Так долго мы шли, пока на каком-то перекрестке не разошлись пути наши.
1937Во Пскове
Сократив пассажирское движение на советских железных дорогах, в СССР отчасти воскресили стиль эпохи военного коммунизма и начала нэпа. Железнодорожный билет стал вновь драгоценной редкостью, а в вагонах опять создалась та самая обстановка, которую покойный поэт Константин Вагинов 129запечатлел в стихотворении, начинавшемся со стиха:
У каждого во рту нога соседа.
Во время военного коммунизма население было прикреплено к земле. В каждом отдельном случае поездка по железной дороге должна была быть обоснована действительной надобностью.
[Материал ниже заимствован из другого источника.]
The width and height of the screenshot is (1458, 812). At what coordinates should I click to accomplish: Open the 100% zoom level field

Легальных надобностей у советского гражданина было не много: торговля была запрещена, семейные отношения упразднены. Другими словами, ездить разрешалось только по казенным делам, то есть по командировкам. Чтобы получить билет, требовалось добыть командировку. Командировки и добывались – по протекции либо за деньги. Кто не добыл командировки, должен был ехать зайцем – под скамейкой, на крыше, на буфере, а то так и на осях под вагоном.
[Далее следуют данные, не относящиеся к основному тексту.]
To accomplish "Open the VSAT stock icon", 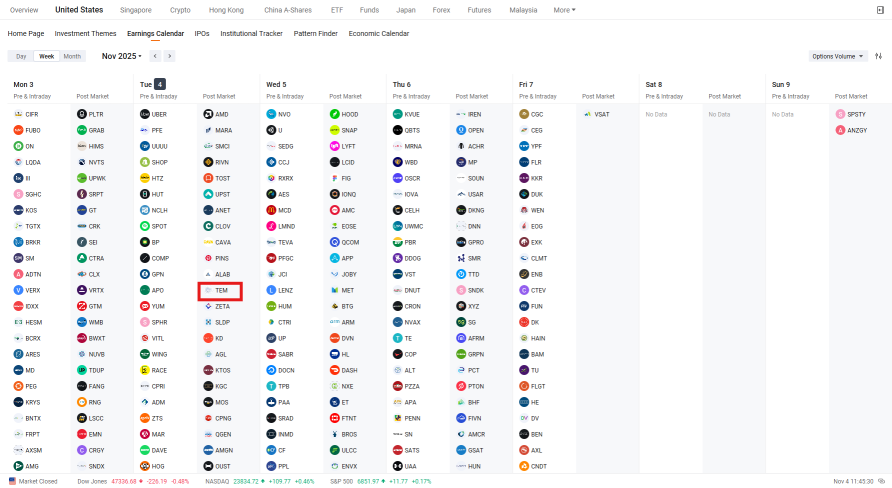I will (x=587, y=115).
Кроме простых командировок, обрекавших человека на езду в «бесклассовом», то есть загаженном, вшивом и переполненном, вагоне, существовали командировки привилегированные: в вагоне международного общества.
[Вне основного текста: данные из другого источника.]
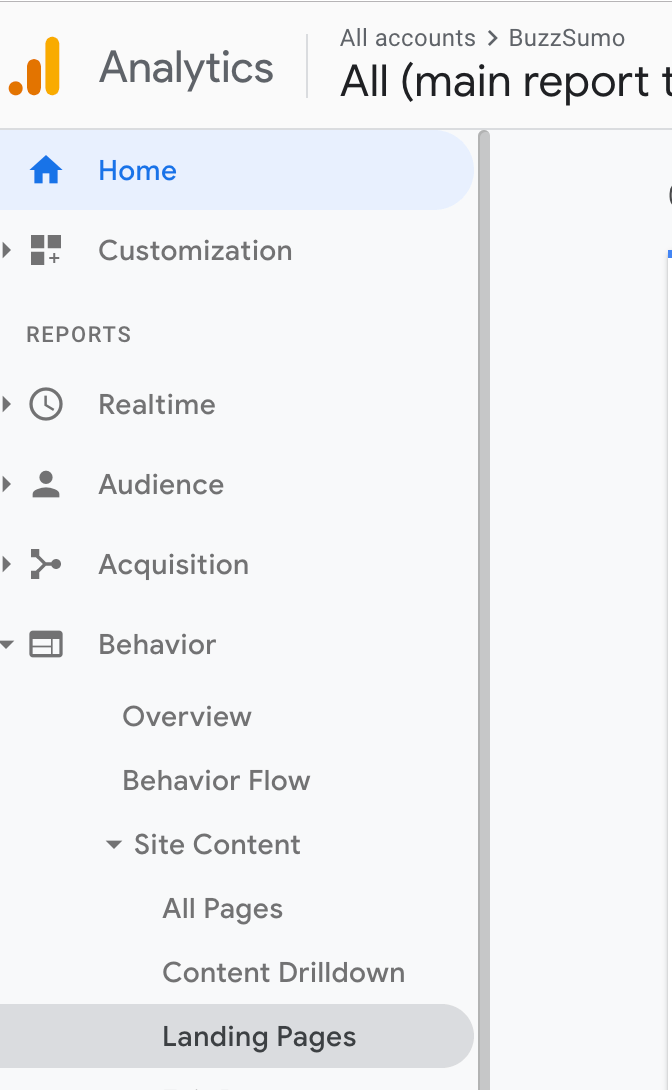The image size is (672, 1090).
Task: Expand the Customization section arrow
Action: [x=8, y=251]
В 1919 – 1920 годах заведовал я московским отделом издательства «Всемирная литература», которого центр находился в Петербурге. Поэтому я обладал правом выдавать командировки сотрудникам. Виза, поставленная Енукидзе 130, превращала мою командировку в привилегированную. Немалое количество литераторов и профессоров проехало по ним не только в Петербург, но и в другие города. Переводчиков Кальдерона и Ламартина отправлял я в Орел или Харьков «по делам службы». В международном вагоне ехал я и сам в Петербург, причем имел немало случаев наблюдать высокопоставленных спутников. Никогда не забуду одного круглолицего, румяного парня, лет семнадцати. До революции он подавал чай и носил бумаги из этажа в этаж в частном банке. После революции занял «пост» в Наркомфине. На нем была умопомрачительная шуба на ильковом меху с бобровым воротником, новый костюм, от которого рябило в глазах, лаково-прюнелевые штиблеты, шелковые носки. Из новенького кожаного чемодана вынул он пунцовое атласное одеяло, стеганое, с пододеяльником, обшитым широкими кружевами, которые так и пенились. По углам были огромные банты из красных лент. Ложась спать, обрызгался он духами, и благоухал, и храпел, и его румяная морда презабавно выглядывала из кружев.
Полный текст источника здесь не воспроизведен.